Your task: Gather all lines in the entries below that include the word "value".
--- Given entries Enclosed Below ---
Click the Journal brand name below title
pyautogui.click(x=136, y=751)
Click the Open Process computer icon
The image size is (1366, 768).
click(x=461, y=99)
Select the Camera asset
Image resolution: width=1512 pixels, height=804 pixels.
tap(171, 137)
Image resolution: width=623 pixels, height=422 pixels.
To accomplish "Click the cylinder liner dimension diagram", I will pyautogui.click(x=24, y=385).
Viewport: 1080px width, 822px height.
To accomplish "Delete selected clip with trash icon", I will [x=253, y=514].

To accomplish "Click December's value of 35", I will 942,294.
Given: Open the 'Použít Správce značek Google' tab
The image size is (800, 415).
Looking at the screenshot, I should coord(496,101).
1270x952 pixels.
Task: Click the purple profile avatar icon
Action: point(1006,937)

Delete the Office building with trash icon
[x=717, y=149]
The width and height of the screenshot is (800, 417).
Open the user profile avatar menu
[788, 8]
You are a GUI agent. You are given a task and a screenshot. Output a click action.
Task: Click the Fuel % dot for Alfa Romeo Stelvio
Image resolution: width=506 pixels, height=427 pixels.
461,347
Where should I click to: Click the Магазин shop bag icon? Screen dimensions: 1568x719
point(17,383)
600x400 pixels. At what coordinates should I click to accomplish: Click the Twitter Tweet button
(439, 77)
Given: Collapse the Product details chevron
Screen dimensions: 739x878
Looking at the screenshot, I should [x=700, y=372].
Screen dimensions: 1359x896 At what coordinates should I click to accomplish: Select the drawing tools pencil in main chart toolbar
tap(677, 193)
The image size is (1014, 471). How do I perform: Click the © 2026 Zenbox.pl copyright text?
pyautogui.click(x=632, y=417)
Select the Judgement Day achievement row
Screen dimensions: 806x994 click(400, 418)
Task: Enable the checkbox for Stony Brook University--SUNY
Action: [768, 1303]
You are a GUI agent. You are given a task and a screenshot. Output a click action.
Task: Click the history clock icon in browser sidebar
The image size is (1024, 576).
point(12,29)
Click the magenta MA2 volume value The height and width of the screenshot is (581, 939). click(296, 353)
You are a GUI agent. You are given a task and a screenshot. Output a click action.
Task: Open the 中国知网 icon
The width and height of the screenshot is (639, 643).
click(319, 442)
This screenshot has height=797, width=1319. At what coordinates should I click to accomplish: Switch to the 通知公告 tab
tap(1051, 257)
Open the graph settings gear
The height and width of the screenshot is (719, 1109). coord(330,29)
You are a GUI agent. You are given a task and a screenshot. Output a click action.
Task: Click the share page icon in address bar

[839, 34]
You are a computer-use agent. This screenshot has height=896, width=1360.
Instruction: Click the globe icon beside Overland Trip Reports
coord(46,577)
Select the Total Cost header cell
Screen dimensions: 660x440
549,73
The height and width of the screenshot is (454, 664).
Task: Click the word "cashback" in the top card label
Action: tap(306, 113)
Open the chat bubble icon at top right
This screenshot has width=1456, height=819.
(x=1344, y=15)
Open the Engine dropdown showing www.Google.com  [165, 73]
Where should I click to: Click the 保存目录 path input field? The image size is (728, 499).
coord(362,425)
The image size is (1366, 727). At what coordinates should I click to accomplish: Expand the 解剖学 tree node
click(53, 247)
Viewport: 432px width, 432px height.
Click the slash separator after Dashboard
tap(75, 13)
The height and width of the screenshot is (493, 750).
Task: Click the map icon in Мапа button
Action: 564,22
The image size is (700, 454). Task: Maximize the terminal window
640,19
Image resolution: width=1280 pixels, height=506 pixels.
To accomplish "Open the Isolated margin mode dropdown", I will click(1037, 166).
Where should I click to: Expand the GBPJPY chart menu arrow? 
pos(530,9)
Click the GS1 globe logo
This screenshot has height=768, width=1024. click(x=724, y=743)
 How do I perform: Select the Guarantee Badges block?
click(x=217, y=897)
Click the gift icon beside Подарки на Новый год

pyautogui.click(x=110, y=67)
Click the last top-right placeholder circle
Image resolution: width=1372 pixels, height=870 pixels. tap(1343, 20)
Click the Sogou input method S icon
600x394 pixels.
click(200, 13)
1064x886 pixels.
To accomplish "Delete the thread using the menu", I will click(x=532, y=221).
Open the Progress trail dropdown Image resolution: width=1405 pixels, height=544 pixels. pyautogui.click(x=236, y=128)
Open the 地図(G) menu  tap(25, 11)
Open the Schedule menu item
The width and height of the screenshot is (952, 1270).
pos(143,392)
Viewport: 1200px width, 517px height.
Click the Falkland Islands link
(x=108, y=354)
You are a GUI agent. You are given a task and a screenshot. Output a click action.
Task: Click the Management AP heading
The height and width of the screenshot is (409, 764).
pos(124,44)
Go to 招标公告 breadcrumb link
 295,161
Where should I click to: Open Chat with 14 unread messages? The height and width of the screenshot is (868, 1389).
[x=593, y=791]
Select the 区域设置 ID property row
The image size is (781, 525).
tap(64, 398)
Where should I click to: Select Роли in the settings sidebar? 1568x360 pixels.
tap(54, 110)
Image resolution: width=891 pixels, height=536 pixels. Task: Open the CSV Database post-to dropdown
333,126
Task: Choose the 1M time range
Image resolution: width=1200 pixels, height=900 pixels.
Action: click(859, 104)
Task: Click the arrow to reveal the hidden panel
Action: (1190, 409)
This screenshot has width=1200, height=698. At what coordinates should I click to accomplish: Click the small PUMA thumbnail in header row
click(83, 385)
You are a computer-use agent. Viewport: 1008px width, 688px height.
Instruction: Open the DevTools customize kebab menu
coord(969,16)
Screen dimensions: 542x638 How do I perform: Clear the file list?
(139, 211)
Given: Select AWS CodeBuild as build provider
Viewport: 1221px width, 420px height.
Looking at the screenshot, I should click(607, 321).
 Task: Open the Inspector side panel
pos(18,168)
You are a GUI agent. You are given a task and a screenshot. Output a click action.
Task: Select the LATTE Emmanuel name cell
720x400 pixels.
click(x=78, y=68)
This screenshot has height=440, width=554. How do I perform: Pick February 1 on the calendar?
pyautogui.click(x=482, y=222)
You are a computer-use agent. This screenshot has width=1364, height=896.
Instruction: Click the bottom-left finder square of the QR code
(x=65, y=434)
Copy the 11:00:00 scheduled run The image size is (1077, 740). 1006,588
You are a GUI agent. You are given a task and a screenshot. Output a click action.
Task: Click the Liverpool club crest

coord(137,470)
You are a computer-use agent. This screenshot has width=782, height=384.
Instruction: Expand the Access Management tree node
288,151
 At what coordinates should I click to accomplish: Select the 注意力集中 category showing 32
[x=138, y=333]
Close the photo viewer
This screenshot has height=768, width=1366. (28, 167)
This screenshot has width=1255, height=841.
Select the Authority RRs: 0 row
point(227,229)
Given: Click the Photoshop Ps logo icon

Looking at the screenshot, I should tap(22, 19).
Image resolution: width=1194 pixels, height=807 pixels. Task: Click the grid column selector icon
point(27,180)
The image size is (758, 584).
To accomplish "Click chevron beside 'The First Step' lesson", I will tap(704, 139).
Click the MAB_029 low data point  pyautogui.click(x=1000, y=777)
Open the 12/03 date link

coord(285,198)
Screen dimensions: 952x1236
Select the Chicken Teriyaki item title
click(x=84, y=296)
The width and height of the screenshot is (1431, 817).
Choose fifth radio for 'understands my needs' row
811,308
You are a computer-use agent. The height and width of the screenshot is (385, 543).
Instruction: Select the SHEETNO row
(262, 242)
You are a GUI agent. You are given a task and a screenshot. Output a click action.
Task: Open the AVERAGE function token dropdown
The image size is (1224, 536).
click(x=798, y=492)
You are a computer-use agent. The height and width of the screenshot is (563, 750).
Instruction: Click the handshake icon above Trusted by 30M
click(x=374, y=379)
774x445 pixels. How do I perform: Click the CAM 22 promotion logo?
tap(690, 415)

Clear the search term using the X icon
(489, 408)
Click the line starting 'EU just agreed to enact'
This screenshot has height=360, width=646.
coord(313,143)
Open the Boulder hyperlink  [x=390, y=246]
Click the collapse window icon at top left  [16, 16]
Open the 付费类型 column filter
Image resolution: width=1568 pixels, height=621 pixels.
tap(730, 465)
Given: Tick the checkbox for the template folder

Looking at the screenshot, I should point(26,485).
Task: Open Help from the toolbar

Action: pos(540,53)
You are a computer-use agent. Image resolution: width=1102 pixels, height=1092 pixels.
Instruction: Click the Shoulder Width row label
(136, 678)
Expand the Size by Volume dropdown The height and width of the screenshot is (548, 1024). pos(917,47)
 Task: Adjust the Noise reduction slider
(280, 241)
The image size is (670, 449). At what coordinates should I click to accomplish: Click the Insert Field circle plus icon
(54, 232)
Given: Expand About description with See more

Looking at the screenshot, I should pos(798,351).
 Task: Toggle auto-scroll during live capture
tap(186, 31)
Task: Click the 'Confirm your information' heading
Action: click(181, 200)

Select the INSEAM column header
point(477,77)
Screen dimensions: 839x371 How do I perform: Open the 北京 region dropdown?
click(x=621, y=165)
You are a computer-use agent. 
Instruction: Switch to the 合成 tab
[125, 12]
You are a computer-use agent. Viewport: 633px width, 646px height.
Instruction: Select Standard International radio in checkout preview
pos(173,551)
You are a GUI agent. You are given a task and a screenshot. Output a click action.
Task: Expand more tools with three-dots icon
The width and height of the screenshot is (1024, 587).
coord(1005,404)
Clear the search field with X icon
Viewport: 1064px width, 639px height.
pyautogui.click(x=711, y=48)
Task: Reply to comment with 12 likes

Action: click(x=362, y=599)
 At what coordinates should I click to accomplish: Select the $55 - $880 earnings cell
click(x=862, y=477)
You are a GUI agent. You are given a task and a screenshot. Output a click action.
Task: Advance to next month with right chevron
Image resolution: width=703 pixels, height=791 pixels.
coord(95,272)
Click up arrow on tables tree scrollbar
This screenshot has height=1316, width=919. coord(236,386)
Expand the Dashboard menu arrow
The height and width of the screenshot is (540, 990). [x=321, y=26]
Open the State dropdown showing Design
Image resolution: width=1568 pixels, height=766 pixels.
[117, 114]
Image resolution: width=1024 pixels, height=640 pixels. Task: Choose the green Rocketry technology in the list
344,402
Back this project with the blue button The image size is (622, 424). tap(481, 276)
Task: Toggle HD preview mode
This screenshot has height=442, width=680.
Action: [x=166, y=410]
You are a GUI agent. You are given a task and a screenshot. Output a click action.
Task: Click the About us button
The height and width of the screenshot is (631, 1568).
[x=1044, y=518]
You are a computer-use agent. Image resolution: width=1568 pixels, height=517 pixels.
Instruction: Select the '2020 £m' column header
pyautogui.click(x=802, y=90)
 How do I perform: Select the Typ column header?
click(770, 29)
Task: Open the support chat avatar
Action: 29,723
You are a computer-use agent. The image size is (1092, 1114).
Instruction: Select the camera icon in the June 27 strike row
--- End of Enclosed Given entries ---
Task answer:
To accomplish "Click December's value of 35", I will 942,294.
Click the magenta MA2 volume value The height and width of the screenshot is (581, 939). click(296, 353)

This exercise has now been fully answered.